# Attraction & Food Coupons Kauai & Big Island



## PaulT (Mar 28, 2010)

I am going to be going to Kauai (05/01) and Kona (05/08) and have been searching online for activity and food discounts to no avail. Does anyone have any suggestion(s) for discounts or local coupons once we get there, etc.?

Entertainment book wasn't very impressive.

TIA ... Paul


----------



## DeniseM (Mar 28, 2010)

There is little or nothing for Kauai and the BI.  We look at it this way - when we  pay full price, we are helping the struggling local economy.


----------



## KevJan (Mar 29, 2010)

Paul, where are you staying on Kauai? Looks like we'll be arriving the same time you're departing. Maybe we can meet up?


----------



## ailin (Mar 29, 2010)

If you're interested in snorkel tours on the Big Island, Fair Wind has a web special book one tour get a second one 50% off (select tours only).  Snorkeling with manta rays at night was really cool.
http://www.fair-wind.com/

When we were on the Big Island earlier this month, there was a K-Mart coupon for a free box of macademia nut chocolates with $10 purchase in one of the free coupon books (long skinny one, I think it was called Big Island Weekly?).  There was also a coupon in the Alamo map book for free garlic twists with purchase of the beer sampler at the Kona Brewing Company.

Have a great trip!


----------



## PaulT (Mar 30, 2010)

KevJan said:


> Paul, where are you staying on Kauai? Looks like we'll be arriving the same time you're departing. Maybe we can meet up?


 
We will be staying in Princeville at the Alii Kau II.  We fly to Kona on Saturday the 8th at 4:55pm. So we will just be killing time on the 8th between checkout and flight time.  We are leaving late in the afternoon because we leave Kona on a red-eye flight and I don't want to pay an extra days car rental.

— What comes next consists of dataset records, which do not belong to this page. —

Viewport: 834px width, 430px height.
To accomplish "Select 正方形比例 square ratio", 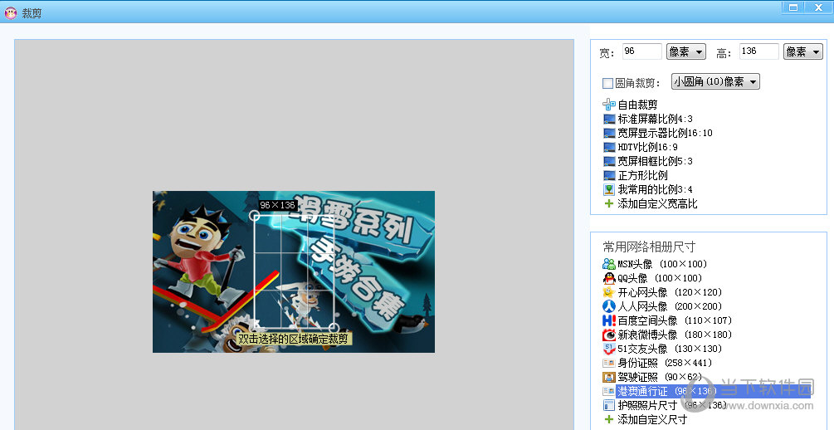I will pyautogui.click(x=642, y=175).
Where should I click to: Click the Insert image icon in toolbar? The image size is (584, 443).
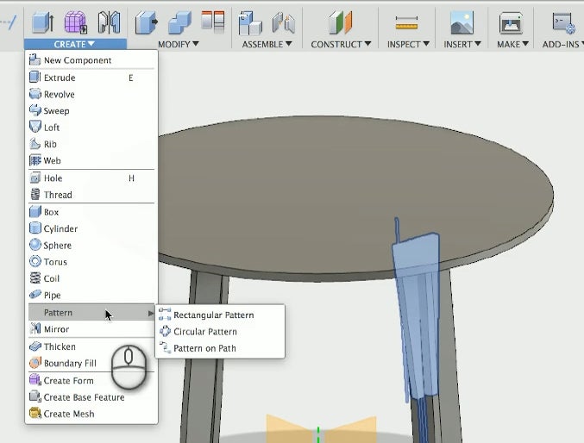462,22
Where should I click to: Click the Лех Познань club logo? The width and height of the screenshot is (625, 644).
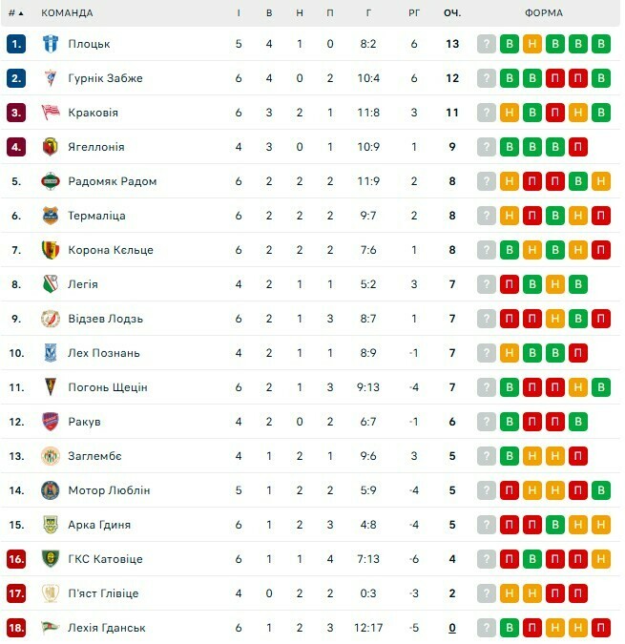(x=51, y=353)
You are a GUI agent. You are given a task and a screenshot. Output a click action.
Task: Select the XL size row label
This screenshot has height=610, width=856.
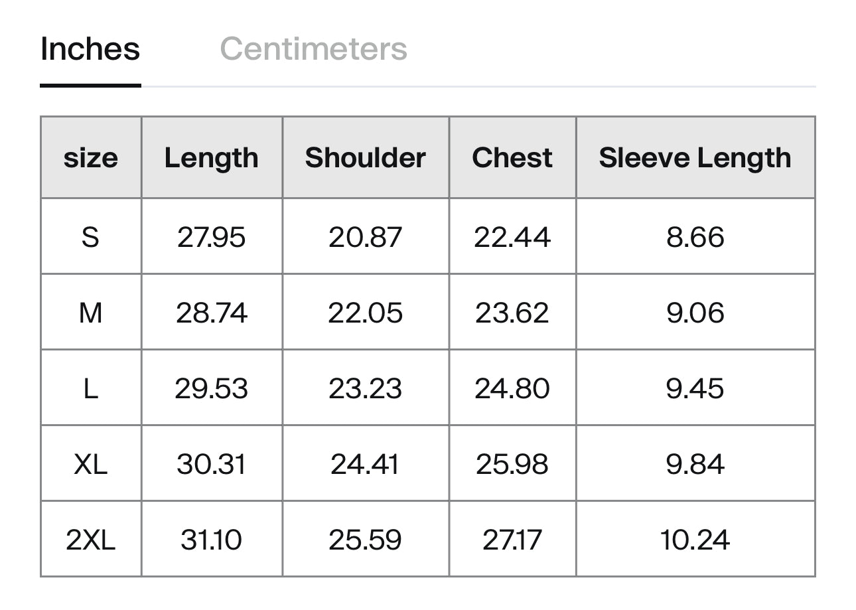click(91, 463)
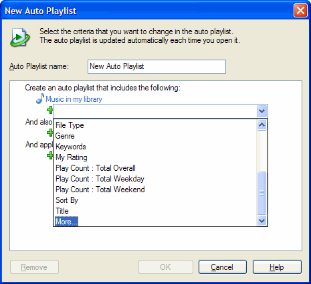Collapse the criteria combo box using its arrow

[x=262, y=111]
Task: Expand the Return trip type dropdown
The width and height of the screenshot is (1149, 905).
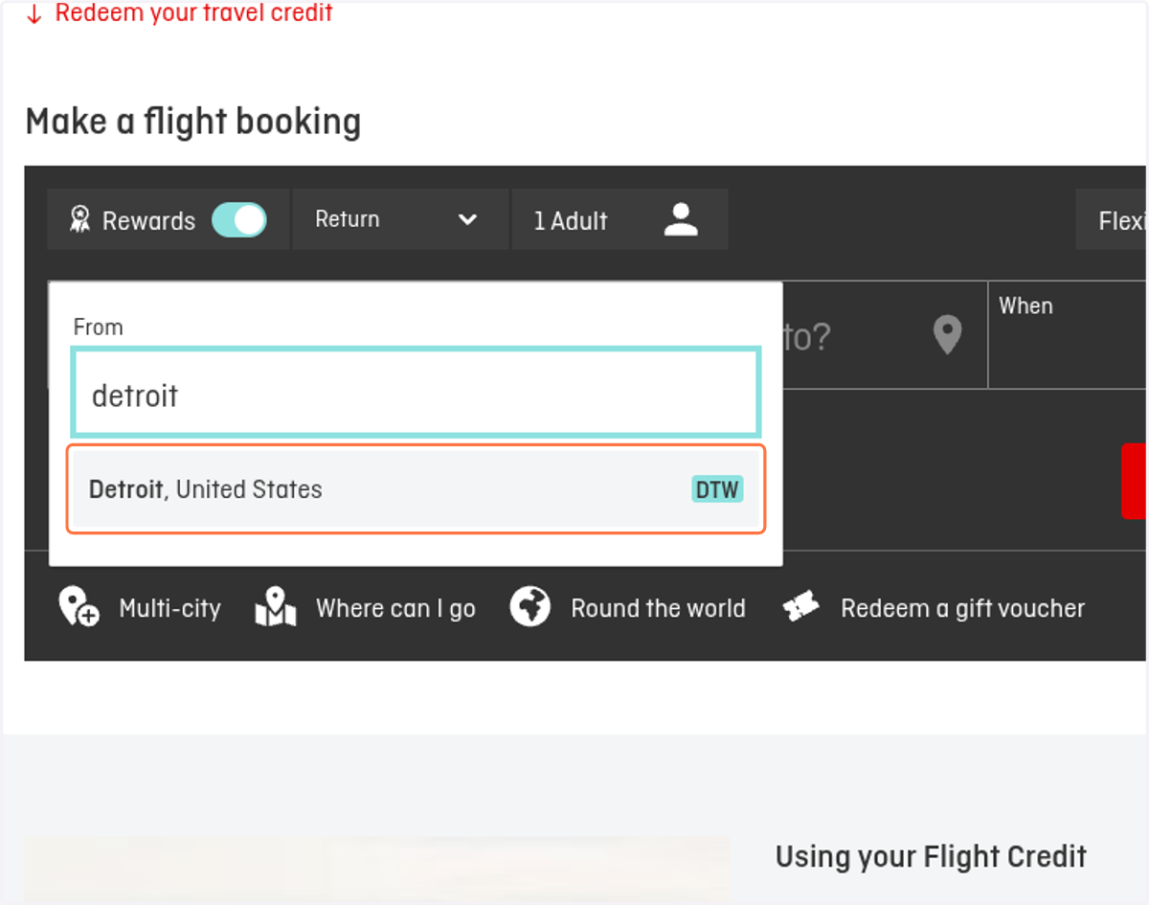Action: coord(399,219)
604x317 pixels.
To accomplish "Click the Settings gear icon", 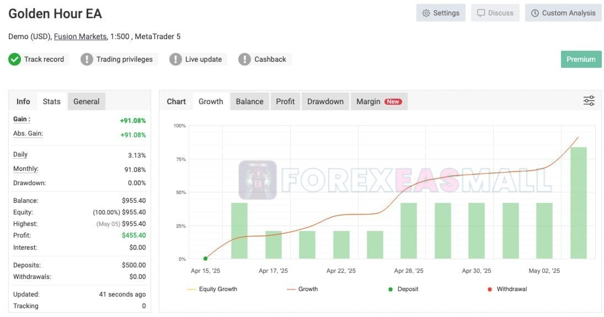I will point(426,13).
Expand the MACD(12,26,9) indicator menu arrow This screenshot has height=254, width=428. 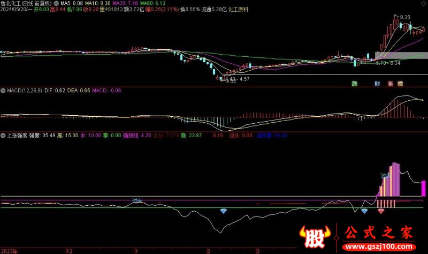3,91
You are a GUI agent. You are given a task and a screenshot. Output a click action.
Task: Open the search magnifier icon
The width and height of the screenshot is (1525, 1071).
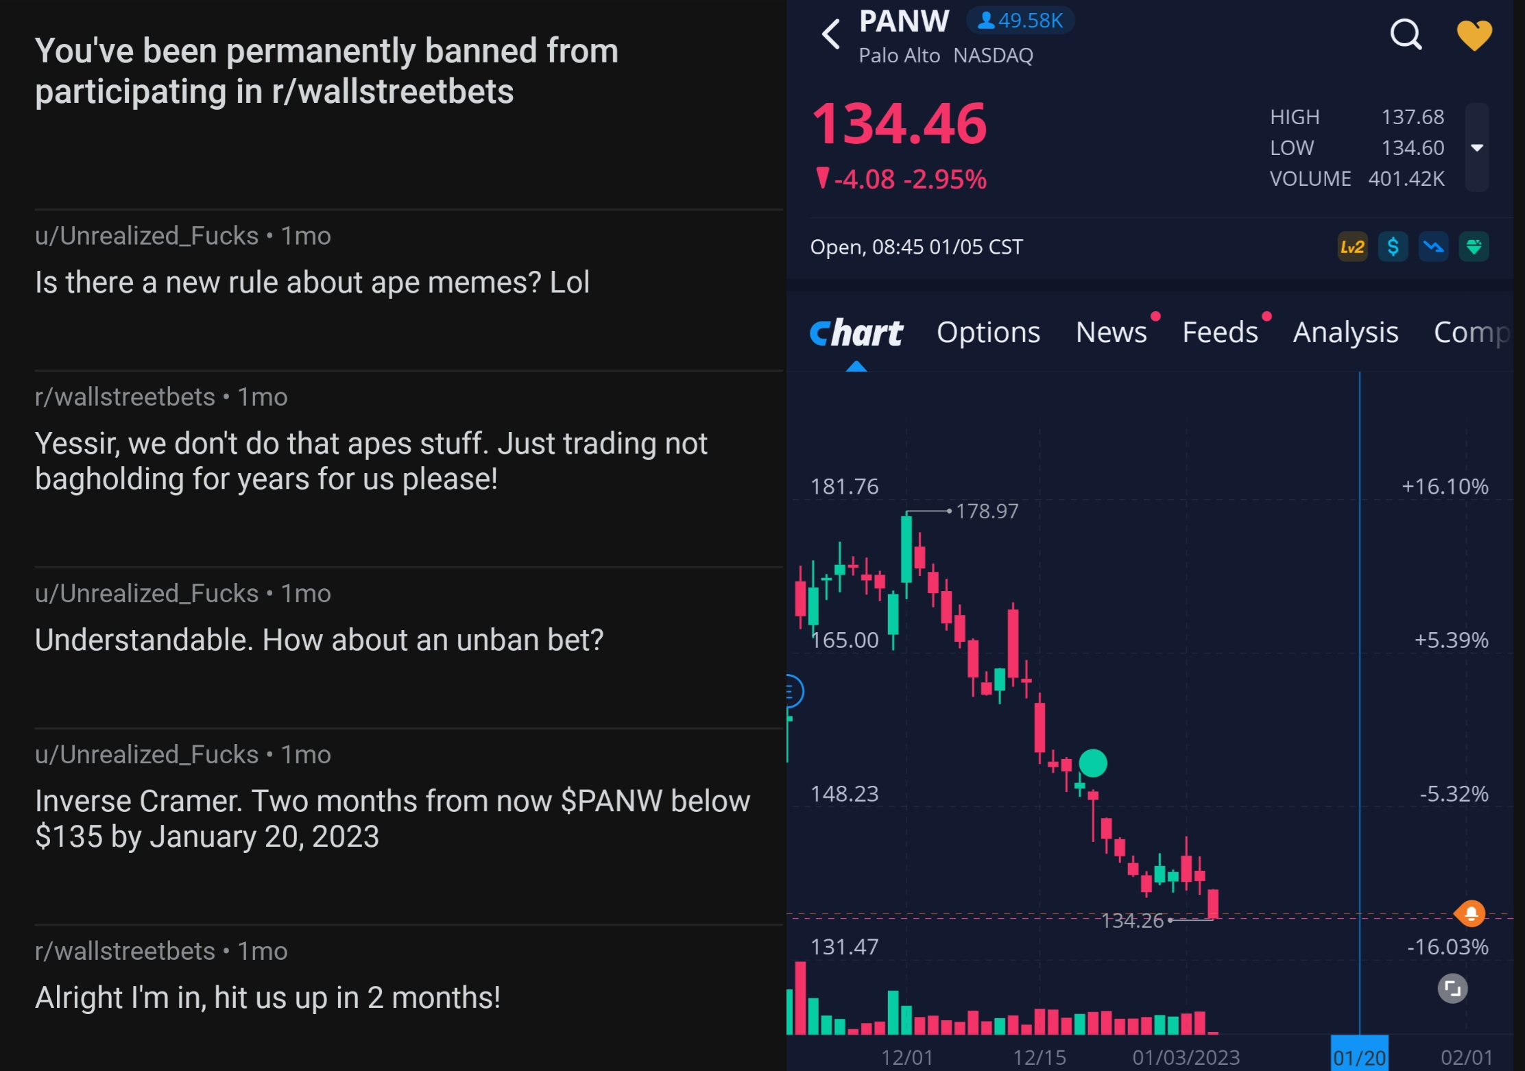click(x=1406, y=34)
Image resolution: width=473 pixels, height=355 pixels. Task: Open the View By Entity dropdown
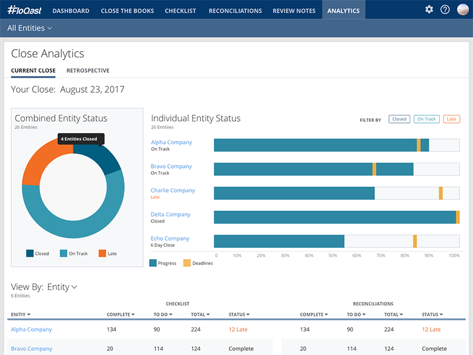coord(62,287)
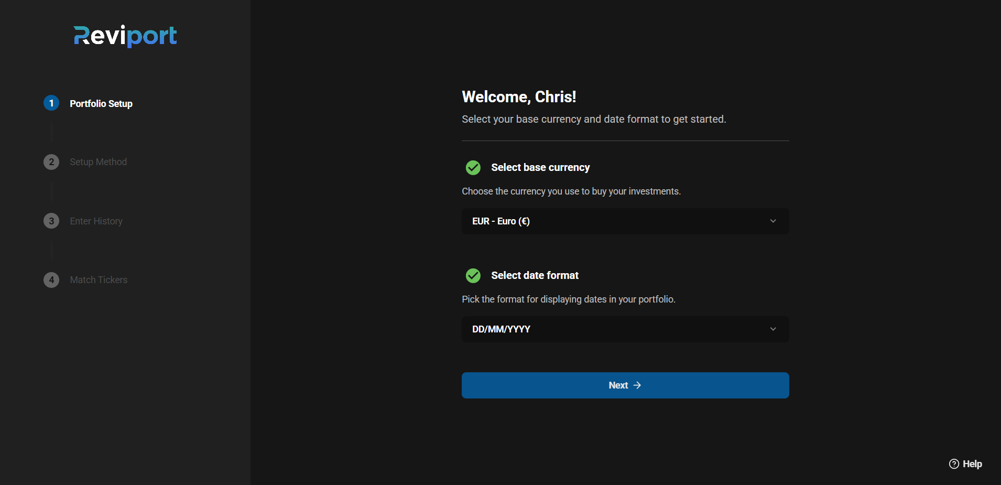Expand the date format dropdown chevron
Screen dimensions: 1001x485
click(x=773, y=329)
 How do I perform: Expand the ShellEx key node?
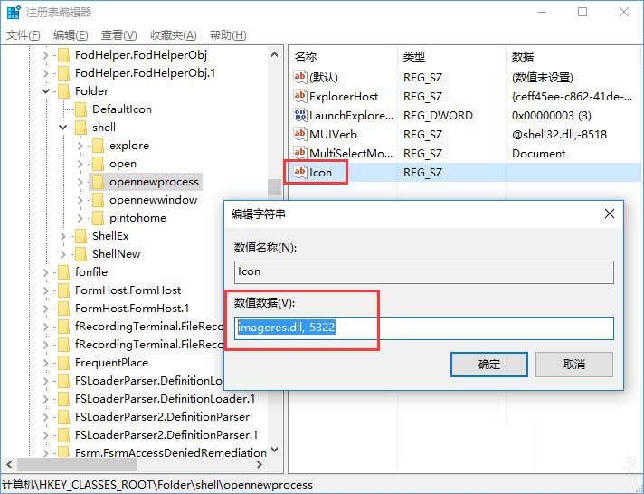click(62, 236)
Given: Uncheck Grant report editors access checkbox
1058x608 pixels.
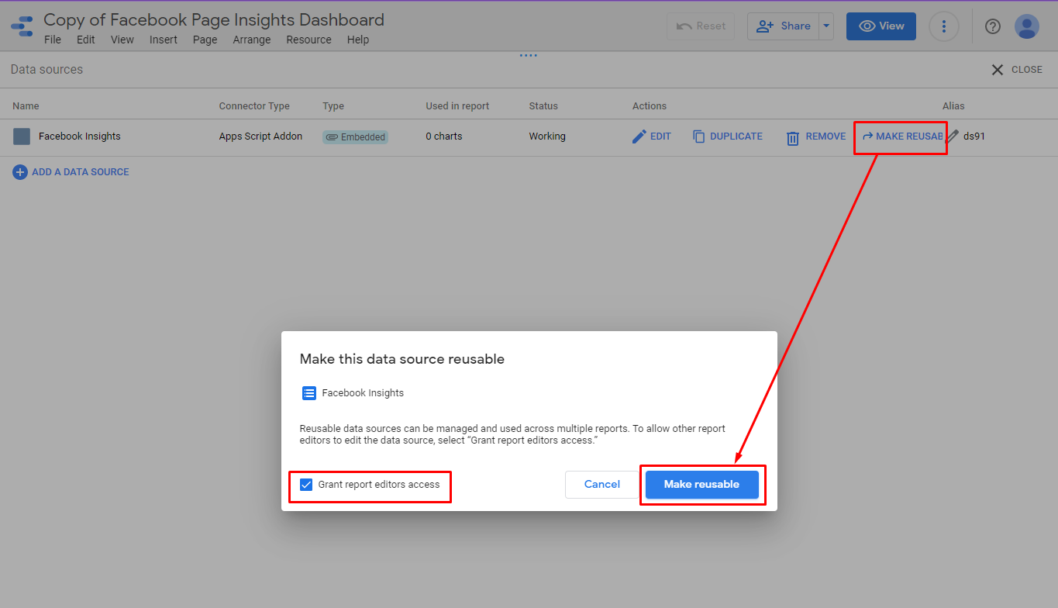Looking at the screenshot, I should pyautogui.click(x=306, y=485).
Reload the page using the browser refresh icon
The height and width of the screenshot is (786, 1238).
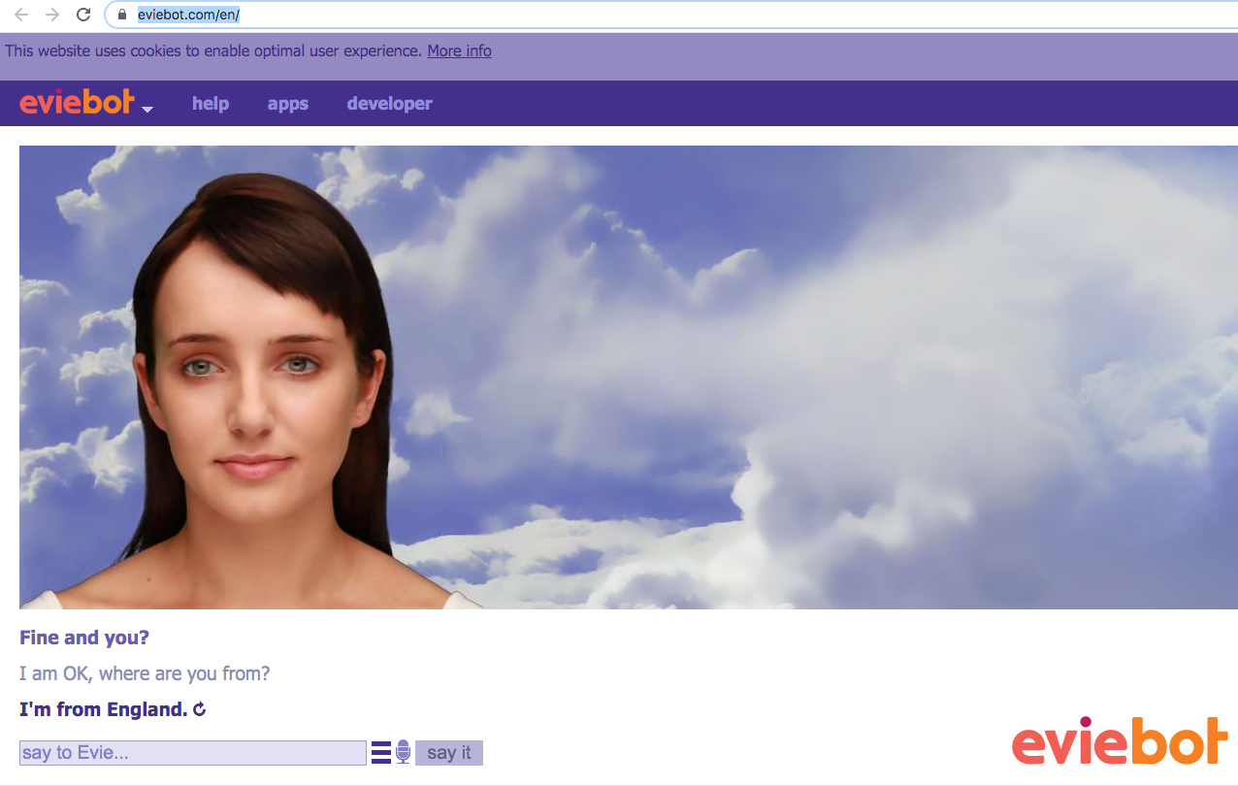pos(84,15)
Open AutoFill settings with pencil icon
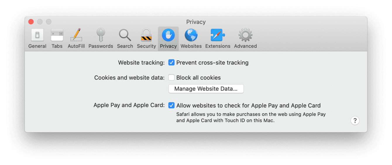 point(76,39)
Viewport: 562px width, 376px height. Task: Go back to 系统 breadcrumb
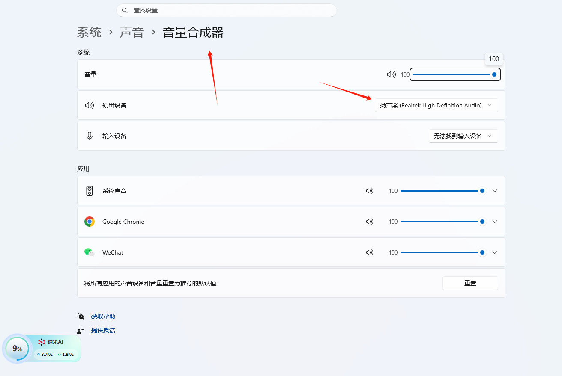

If you don't have your car rental arranged yet, I got a good rate on priceline.  LIH, compact, $9/day.  KOA, midsize, $8/day.


----------



## PaulT (Mar 30, 2010)

ailin said:


> If you're interested in snorkel tours on the Big Island, Fair Wind has a web special book one tour get a second one 50% off (select tours only). Snorkeling with manta rays at night was really cool.
> http://www.fair-wind.com/
> 
> When we were on the Big Island earlier this month, there was a K-Mart coupon for a free box of macademia nut chocolates with $10 purchase in one of the free coupon books (long skinny one, I think it was called Big Island Weekly?). There was also a coupon in the Alamo map book for free garlic twists with purchase of the beer sampler at the Kona Brewing Company.


 
Thanks for the tips.  Snorkeling is on the top of our list!  Right now I am checking out prices of snokeling sets locally to see if it makes sense to buy it here or just buy it there.  I will definitely check out Fair Winds to see what they offer.

This is my girlfriend's first trip to the Islands so she is really excited about the idea of swimming with rays, turtles, etc.


----------



## DeniseM (Mar 30, 2010)

Unless you plan to snorkel many times in the future, you can just rent snorkel equipment, and probably get better equipment.  The snorkel boats all include equipment for free.  I highly recommend that you try shore snorkeling with your girlfriend first.  Jumping off a boat in deep ocean water for the first time can be very intimidating.


----------



## PaulT (Mar 30, 2010)

DeniseM said:


> Unless you plan to snorkel many times in the future, you can just rent snorkel equipment, and probably get better equipment. The snorkel boats all include equipment for free. I highly recommend that you try shore snorkeling with your girlfriend first. Jumping off a boat in deep ocean water for the first time can be very intimidating.


 
Thanks Denise. That is exactly what we plan on doing. We figured we would shore snorkel a couple of times while we are on Kauai and then do some more snorkeling when we get down to Kona. I do still plan to check out renting equipment on each island so we don't have to carry the equipment around.


----------



## DeniseM (Mar 30, 2010)

We use Boss Frogs and Snorkel Bobs for rentals.  From Princeville, I'd take her to Ke'e (pronounced "Kay-A") to learn to snorkel - very easy sand entry and very shallow, with a protective reef.  Ke'e is literally the very north end of the main highway.  You literally just keep driving until the road ends, and you are there!


----------



## PaulT (Mar 30, 2010)

DeniseM said:


> We use Boss Frogs and Snorkel Bobs for rentals. From Princeville, I'd take her to Ke'e (pronounced "Kay-A") to learn to snorkel - very easy sand entry and very shallow, with a protective reef. Ke'e is literally the very north end of the main highway. You literally just keep driving until the road ends, and you are there!


 

I was just checking out Boss Frogs and Snorkel Bobs online.  I became a little concerned about some recent reviews Snorkel Bobs.  The people we commenting about leaking masks and I guess the shop told them that they should upgrade (rented a medium quality mask) to a better mask and the problem would go away.  They didn't even offer to exchange the mask for a different on.  Have you experienced any problem with them? I like their idea of picking up gear on one island and returning it on another island.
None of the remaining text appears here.